[START PAGE TEXT]

## What is Hypothesis Testing?

In statistics, there are two ways to calculate the sample data. One is descriptive statistics and the other is inferential statistics. In descriptive statistics, all of the information is defined through graphs and charts. In inferential statistics, it allows one to test the hypothesis and it is always used to predict the data. Inferential statistics has two main areas: estimating parameters and hypothesis testing. A hypothesis is a statement about the unknown parameter of the population which we want to verify from the information available from the sample. The premise may or may not be true. The estimation of the whole population would be a reasonable way of deciding if the statistical hypothesis is valid. There are two types of hypotheses. They are null hypothesis and alternative hypothesis.

### Null Hypothesis

- A null hypothesis is a statistical hypothesis under the assumption that it is valid.It is checked for possible rejection.
- The null hypothesis is the hypothesis of no difference.
- The notation of the null hypothesis is H
_{0}.

### Alternative Hypothesis

- Any statistical hypothesis that is alternate to the null hypothesis.
- The notation of an alternative hypothesis is H
_{1}or H_{a}.

For example: on tossing a coin, two outcomes are available, that is head and tail. Let’s say we were to calculate whether a coin was fair and balanced. Now frame the Null hypothesis and Alternative hypothesis.

**Null hypothesis:** The number of heads and number of tails is the same.

**Alternative hypothesis: **The number of heads and number of tails is very different.

Symbolically the hypothesis is expressed as,

H_{0}:µ=0.5

H_{1}:µ≠0.5

Suppose we tossed the coin 100 times, and the result is head=75 and tail=25. Hence, it is clear that we reject the null hypothesis. Thus, we conclude based on proof that it was probably not a fair and balanced coin.

[END PAGE TEXT]
[START COLLECTED DATA]

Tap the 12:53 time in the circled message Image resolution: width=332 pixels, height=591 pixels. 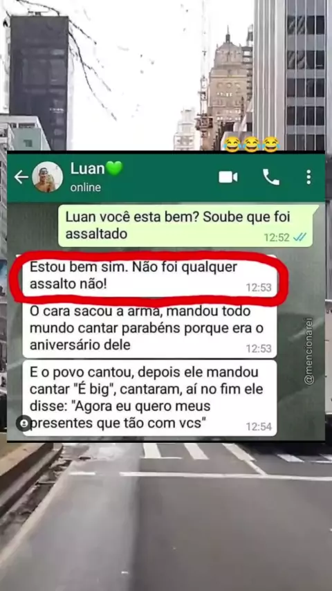pyautogui.click(x=259, y=288)

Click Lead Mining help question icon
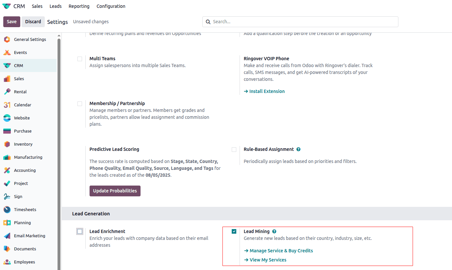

[END COLLECTED DATA]

◆ TASK A: In the hypothesis testing text, why is the null hypothesis rejected in the coin example? Answer in one to three sentences.
◆ TASK B: In the hypothesis testing text, reproduce word for word the passage from "- Any statistical" up to and including "is very different.".
The lines that come before are not needed for this work.

◆ EXERCISE ANSWER A: The coin was tossed 100 times and came up heads 75 times and tails only 25 times. The null hypothesis says the number of heads and the number of tails is the same, so this result leads to its rejection and the conclusion that the coin was probably not fair and balanced.

◆ EXERCISE ANSWER B:
- Any statistical hypothesis that is alternate to the null hypothesis.
- The notation of an alternative hypothesis is H
_{1}or H_{a}.

For example: on tossing a coin, two outcomes are available, that is head and tail. Let’s say we were to calculate whether a coin was fair and balanced. Now frame the Null hypothesis and Alternative hypothesis.

**Null hypothesis:** The number of heads and number of tails is the same.

**Alternative hypothesis: **The number of heads and number of tails is very different.